Extracted text
::::::::

Cotto: “Madison Square Garden for me, New York for me, it’s like home. And I know that’s going to be a huge Puerto Rican night, the night of December 3.”
Margarito: “The square is always the same in any ring. It’ll just be me and him. I’m going to come out with my hand raised as champion of the world.”
Good stare down:
Miguel Cotto vs. Antonio Margarito 2-Los Angeles Press Conference Highlights
Questions to be answered?
Is Cotto the same fighter after brutal losses to Margarito and Pacman? I have heard some interesting things on the boxing grapevine that say he isn’t. Which is really a shame if Margarito used loaded gloves.
Is Margarito the same fighter? After all, he hasn’t really set the world on fire after his “win” over Cotto. He got destroyed by Sugar Shane Mosley and Manny Pacquiao, and has had just one win over Roberto Garcia.
How is Margarito’s eye? Only the fight will answer this one. Margarito says, “As you can see, we keep training like it’s nothing. My eye is in perfect condition, it’s fine. If it weren’t in perfect condition, believe me, I wouldn’t fight.”
How is Cotto’s emotional state? Personally, I think he is convinced that the reason he lost the first fight was cheating. However, that resolve will be tested in rounds 6-12. Cotto says, “No matter what, I’m preparing myself to beat Margarito’s ass. He played with my health. I’m going to play with his.”
Cotto: “I don’t have any respect for him. And I’m going to take advantage of his eye like he took advantage of the plaster.”
Margarito: “Fuck Cotto (or “Cotto can go to hell, depending on how you translate it). If he thinks that I had plaster, it will hurt like I was using plaster. And he will know it.”
It is safe to say that these guys hate each other. And we have potentially the biggest blood war on our hands this Saturday.
I really think this one will be a slaughter house floor for however long it lasts.
If I was betting, I would bet on the underdog. This fight is razor close on paper.
I typically don’t pick sides in boxing matches, I usually just root for what is best for Boxing.
However in this one, you have to want Cotto to get revenge and redemption.
And I guess that would be the best outcome for Boxing as well.
So f*ck it, he is my (first time) biased prediction:
Cotto by bloody and brutal, close Unanimous Decision.
Pacquiao as an asserted favorite to retain his welterweight title. Currently, he has been installed as a -800 favorite to win. Clottey assumes the underdog role, going off at +500.
Don’t think this one is going to be easy for Pac Man. Fighters from Ghana are legit. Check out Azumah Nelson and Ike Quartey for the data sheets.
In fact, I think Clottey has a pretty good shot a winning this fight. His size, defense, chin, strength and toughness are going to give Pacquiao fits. It is still pretty difficult to envision Pac Man losing with the roll he is on. A roll not seen since Mike Tyson was steamrolling pre-Buster Douglas. And I don’t mean E-tabs either.
That being said, Clottey will need a knockout. There is no shot he will get a decision in this one with Manny Pacquiao VS Floyd Mayweather Jr. on the horizon.
G Manifesto Hall of Fame member, Angelo Dundee on:
On what it was like working with Muhammad Ali:
“It was like going to a party every other day. It just was a tease, like I’ll give you a little insight. Everybody says Drew Brown. Drew Brown had met Muhammad in New York and then Muhammad comes back from New York and he’s training for a fight. He says, ‘Ang’—he’s training for the (Sonny) Liston fight—he says, ‘Ang, I’m bringing Drew Brown down here.’ I said, ‘What for?’. He said, ‘He makes me laugh.’ I said, ‘Okay!’”

::::::::

Information provided
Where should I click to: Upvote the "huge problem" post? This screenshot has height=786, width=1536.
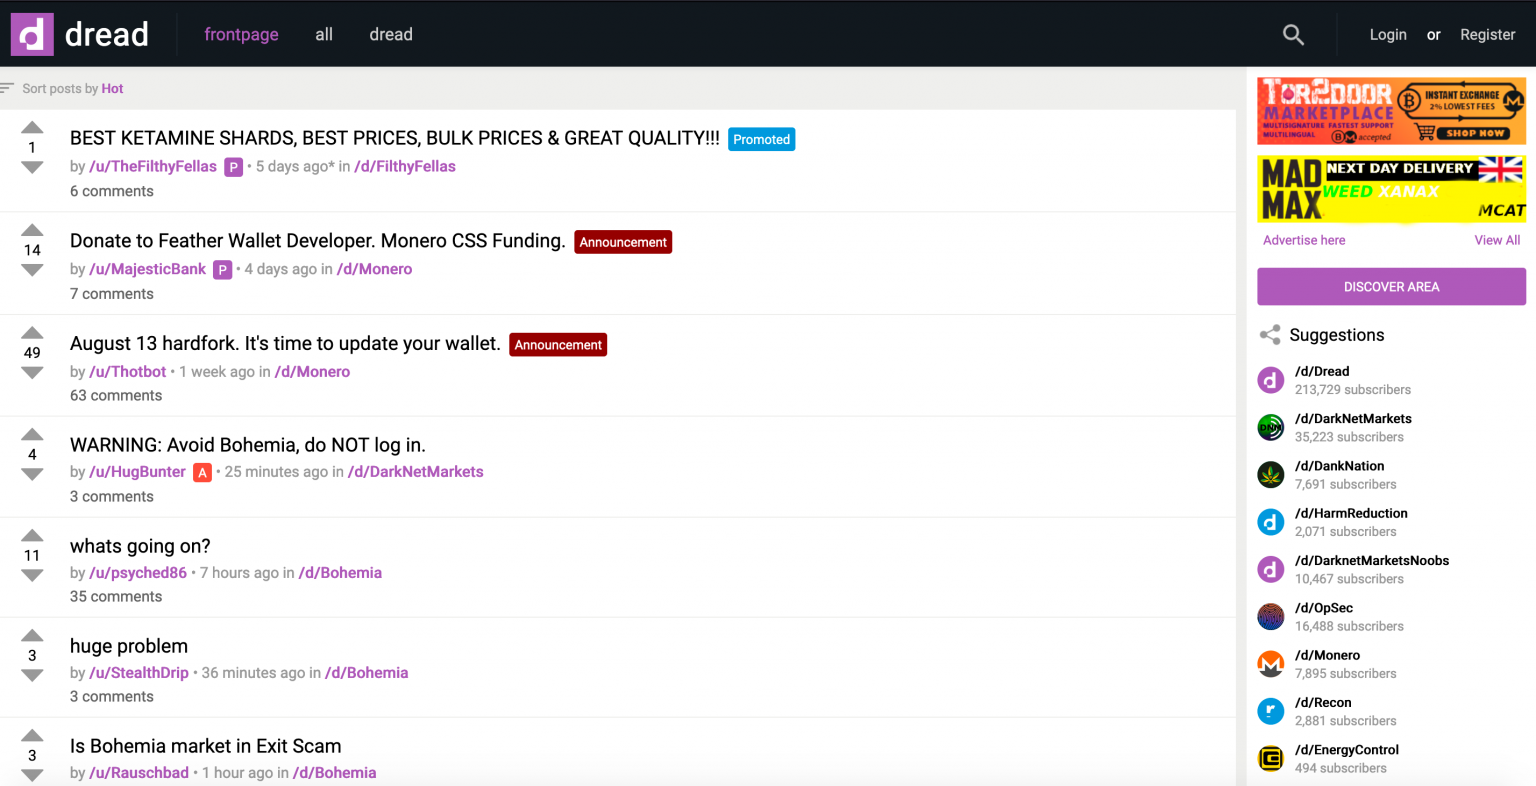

::::::::

Exercise A
Repeat word for word the passage of the boxing commentary above that begins at the words "It is safe to" and stops after the words "Boxing as well.".
Exercise B
Carry on the boxing commentary from its last sentence.

Exercise output A
It is safe to say that these guys hate each other. And we have potentially the biggest blood war on our hands this Saturday.
I really think this one will be a slaughter house floor for however long it lasts.
If I was betting, I would bet on the underdog. This fight is razor close on paper.
I typically don’t pick sides in boxing matches, I usually just root for what is best for Boxing.
However in this one, you have to want Cotto to get revenge and redemption.
And I guess that would be the best outcome for Boxing as well.

Exercise output B
Regarding his thoughts before Ali’s first fight with Sonny Liston:
“Muhammad felt that he was going to a party. Every fight was like that. Nothing ever bothered him. He wasn’t concerned about the guy. I kept telling Muhammad, ‘you’re bigger than this guy’, because people don’t realize Muhammad went from 182 to 212 pounds. He got bigger, he was a young kid. So when he got in the ring, I told him, ‘When you get in the middle of the ring, stand tall—and look down on the guy’. And Muhammad did exactly that and said, ‘I got you sucker.’, and this was the beginning of the fight.”
Regarding Ali’s victory over George Foreman:
“Well you know, when I heard I was going to be on your program—On the Ropes—I said to myself they’re going to ask me about the ropes in Zaire. (laughs) And I’m going to tell you, I tightened those stinking ropes at four o’clock in the afternoon but the fight wasn’t until 4am the next day. And you know what happened—the heat stretched the ropes. They were brand new hemp ropes. I didn’t want those ropes to be loose. People try to say that I designed the’ rope-a-dope’. I thought Muhammad was a dope to be on the ropes. If Foreman hit him with a forearm he would have went through the ropes. That ring was like six feet up in the air—he would have broke his back, the fight would have been all over but thank God it didn’t happen. He was so agile, and so quick, and so smart—he really did some good stuff.”
On whether Ali really asked him to stop the fight after the 14th round of the Thrilla in Manila:
“Muhammad always had a knack to suck it up. He came back to the corner and that documentary was a bunch of bologna because he came back to the corner and I said, ‘You got him baby! Get him out of there!’ This is the round they claimed I said he wanted it stopped. No, there was never any stop in Muhammad. I had to stop him that one time and it broke my heart to do it, but Muhammad wasn’t firing back. Muhammad always sucked something up; he had a knack of bringing it out and taking it to get the best of the other guy.”
On how he first started training Sugar Ray Leonard:
“The Olympic team was in New York and we were there, and Muhammad was around and he told Ray, ‘Hey! You want a good trainer? Get Angelo.’ That helped, but then when the group in Washington took him over they asked me if I would like to handle the kid. I told them I’d love to, and I got involved with Ray and he got out of the Olympics. I got along great with Ray. Then when we went to places like Providence and Boston, I made him an honorary Italian. (laughs) Hey listen! I showed him the proper way to twist spaghetti with a fork without using a spoon.”
Regarding the famous words he said to Leonard in between rounds during the Tommy Hearns fight—“You’re blowing it son”
“Boy, were those camera guys nice to me. They didn’t tape what I told him before ‘You’re blowing it kid’. (laughs) ‘You dumb, sorry you, what are you slowing down for, what are you doing, you’re fighting the guy’s fight’. Then when I was getting out of the ropes, I said ‘You’re blowing it kid’. Thank God they taped that.”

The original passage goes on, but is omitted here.